Restate every record that follows, keeping it exact.

═════ Given information ═════

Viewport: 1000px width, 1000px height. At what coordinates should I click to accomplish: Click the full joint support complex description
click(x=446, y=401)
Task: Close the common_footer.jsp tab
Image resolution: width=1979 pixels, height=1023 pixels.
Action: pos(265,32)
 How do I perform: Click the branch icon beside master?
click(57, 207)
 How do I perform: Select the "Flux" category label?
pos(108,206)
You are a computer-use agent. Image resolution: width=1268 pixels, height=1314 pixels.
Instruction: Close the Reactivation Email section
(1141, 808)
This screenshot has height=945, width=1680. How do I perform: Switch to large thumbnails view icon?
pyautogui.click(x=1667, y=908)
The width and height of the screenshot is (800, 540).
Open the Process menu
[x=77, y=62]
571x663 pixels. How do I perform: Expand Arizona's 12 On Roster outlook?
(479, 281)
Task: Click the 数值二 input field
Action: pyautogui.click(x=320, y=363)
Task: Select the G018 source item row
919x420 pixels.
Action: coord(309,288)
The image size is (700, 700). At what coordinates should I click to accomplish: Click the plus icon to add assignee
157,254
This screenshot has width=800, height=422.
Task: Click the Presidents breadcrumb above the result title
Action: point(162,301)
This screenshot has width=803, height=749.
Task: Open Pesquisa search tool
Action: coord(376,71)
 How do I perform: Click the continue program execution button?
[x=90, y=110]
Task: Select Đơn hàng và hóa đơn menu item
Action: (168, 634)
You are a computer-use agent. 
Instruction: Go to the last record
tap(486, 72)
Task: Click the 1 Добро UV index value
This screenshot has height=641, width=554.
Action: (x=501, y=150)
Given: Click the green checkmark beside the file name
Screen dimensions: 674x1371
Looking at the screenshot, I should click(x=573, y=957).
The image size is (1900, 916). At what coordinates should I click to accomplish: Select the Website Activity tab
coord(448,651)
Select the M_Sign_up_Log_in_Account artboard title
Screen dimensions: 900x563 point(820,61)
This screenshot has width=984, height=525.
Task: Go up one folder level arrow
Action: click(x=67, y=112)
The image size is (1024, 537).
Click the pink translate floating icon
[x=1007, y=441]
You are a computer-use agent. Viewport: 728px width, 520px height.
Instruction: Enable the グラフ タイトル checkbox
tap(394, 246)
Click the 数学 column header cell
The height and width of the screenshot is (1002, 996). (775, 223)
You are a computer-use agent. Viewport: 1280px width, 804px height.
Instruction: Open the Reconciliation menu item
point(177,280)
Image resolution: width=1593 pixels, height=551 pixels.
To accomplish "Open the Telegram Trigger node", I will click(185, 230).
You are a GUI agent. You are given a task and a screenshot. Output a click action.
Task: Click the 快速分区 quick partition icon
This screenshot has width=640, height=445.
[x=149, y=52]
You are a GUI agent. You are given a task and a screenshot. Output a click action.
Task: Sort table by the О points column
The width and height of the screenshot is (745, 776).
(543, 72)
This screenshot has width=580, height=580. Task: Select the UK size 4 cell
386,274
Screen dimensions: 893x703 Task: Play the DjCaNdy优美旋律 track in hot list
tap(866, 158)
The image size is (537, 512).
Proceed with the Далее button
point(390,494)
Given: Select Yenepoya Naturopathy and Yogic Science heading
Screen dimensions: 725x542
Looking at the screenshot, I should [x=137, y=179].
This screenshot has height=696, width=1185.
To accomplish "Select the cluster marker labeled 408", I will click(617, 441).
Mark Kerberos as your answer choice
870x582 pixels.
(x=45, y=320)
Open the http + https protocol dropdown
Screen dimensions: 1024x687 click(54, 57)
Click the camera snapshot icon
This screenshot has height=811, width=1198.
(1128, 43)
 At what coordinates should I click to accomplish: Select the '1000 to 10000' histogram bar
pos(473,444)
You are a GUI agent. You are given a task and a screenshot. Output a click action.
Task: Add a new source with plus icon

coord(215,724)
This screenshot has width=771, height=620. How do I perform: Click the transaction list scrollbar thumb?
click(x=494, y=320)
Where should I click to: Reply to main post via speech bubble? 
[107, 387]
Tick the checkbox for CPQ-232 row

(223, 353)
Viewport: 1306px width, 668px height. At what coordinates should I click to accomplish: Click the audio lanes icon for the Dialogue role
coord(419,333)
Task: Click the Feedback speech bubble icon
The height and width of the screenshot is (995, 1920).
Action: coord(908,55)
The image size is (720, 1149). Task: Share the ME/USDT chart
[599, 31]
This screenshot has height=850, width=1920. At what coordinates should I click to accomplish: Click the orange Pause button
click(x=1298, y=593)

═════

# Response box:
Viewport: 1000px width, 1000px height. At what coordinates should I click to accomplish: Click the full joint support complex description
click(x=446, y=401)
Task: Close the common_footer.jsp tab
Image resolution: width=1979 pixels, height=1023 pixels.
Action: pos(265,32)
 How do I perform: Click the branch icon beside master?
click(57, 207)
 How do I perform: Select the "Flux" category label?
pos(108,206)
You are a computer-use agent. Image resolution: width=1268 pixels, height=1314 pixels.
Instruction: Close the Reactivation Email section
(1141, 808)
This screenshot has height=945, width=1680. How do I perform: Switch to large thumbnails view icon?
pyautogui.click(x=1667, y=908)
The width and height of the screenshot is (800, 540).
Open the Process menu
[x=77, y=62]
571x663 pixels. How do I perform: Expand Arizona's 12 On Roster outlook?
(479, 281)
Task: Click the 数值二 input field
Action: pyautogui.click(x=320, y=363)
Task: Select the G018 source item row
919x420 pixels.
Action: coord(309,288)
The image size is (700, 700). At what coordinates should I click to accomplish: Click the plus icon to add assignee
157,254
This screenshot has width=800, height=422.
Task: Click the Presidents breadcrumb above the result title
Action: point(162,301)
This screenshot has width=803, height=749.
Task: Open Pesquisa search tool
Action: coord(376,71)
 How do I perform: Click the continue program execution button?
[x=90, y=110]
Task: Select Đơn hàng và hóa đơn menu item
Action: (168, 634)
You are a computer-use agent. 
Instruction: Go to the last record
tap(486, 72)
Task: Click the 1 Добро UV index value
This screenshot has height=641, width=554.
Action: (x=501, y=150)
Given: Click the green checkmark beside the file name
Screen dimensions: 674x1371
Looking at the screenshot, I should click(x=573, y=957).
The image size is (1900, 916). At what coordinates should I click to accomplish: Select the Website Activity tab
coord(448,651)
Select the M_Sign_up_Log_in_Account artboard title
Screen dimensions: 900x563 point(820,61)
This screenshot has width=984, height=525.
Task: Go up one folder level arrow
Action: click(x=67, y=112)
The image size is (1024, 537).
Click the pink translate floating icon
[x=1007, y=441]
You are a computer-use agent. Viewport: 728px width, 520px height.
Instruction: Enable the グラフ タイトル checkbox
tap(394, 246)
Click the 数学 column header cell
The height and width of the screenshot is (1002, 996). (775, 223)
You are a computer-use agent. Viewport: 1280px width, 804px height.
Instruction: Open the Reconciliation menu item
point(177,280)
Image resolution: width=1593 pixels, height=551 pixels.
To accomplish "Open the Telegram Trigger node", I will click(185, 230).
You are a GUI agent. You are given a task and a screenshot. Output a click action.
Task: Click the 快速分区 quick partition icon
This screenshot has width=640, height=445.
[x=149, y=52]
You are a GUI agent. You are given a task and a screenshot. Output a click action.
Task: Sort table by the О points column
The width and height of the screenshot is (745, 776).
(543, 72)
This screenshot has width=580, height=580. Task: Select the UK size 4 cell
386,274
Screen dimensions: 893x703 Task: Play the DjCaNdy优美旋律 track in hot list
tap(866, 158)
The image size is (537, 512).
Proceed with the Далее button
point(390,494)
Given: Select Yenepoya Naturopathy and Yogic Science heading
Screen dimensions: 725x542
Looking at the screenshot, I should [x=137, y=179].
This screenshot has height=696, width=1185.
To accomplish "Select the cluster marker labeled 408", I will click(617, 441).
Mark Kerberos as your answer choice
870x582 pixels.
(x=45, y=320)
Open the http + https protocol dropdown
Screen dimensions: 1024x687 click(54, 57)
Click the camera snapshot icon
This screenshot has height=811, width=1198.
(1128, 43)
 At what coordinates should I click to accomplish: Select the '1000 to 10000' histogram bar
pos(473,444)
You are a GUI agent. You are given a task and a screenshot. Output a click action.
Task: Add a new source with plus icon

coord(215,724)
This screenshot has width=771, height=620. How do I perform: Click the transaction list scrollbar thumb?
click(x=494, y=320)
Where should I click to: Reply to main post via speech bubble? 
[107, 387]
Tick the checkbox for CPQ-232 row

(223, 353)
Viewport: 1306px width, 668px height. At what coordinates should I click to accomplish: Click the audio lanes icon for the Dialogue role
coord(419,333)
Task: Click the Feedback speech bubble icon
The height and width of the screenshot is (995, 1920).
Action: coord(908,55)
The image size is (720, 1149). Task: Share the ME/USDT chart
[599, 31]
This screenshot has height=850, width=1920. At what coordinates should I click to accomplish: Click the orange Pause button
click(x=1298, y=593)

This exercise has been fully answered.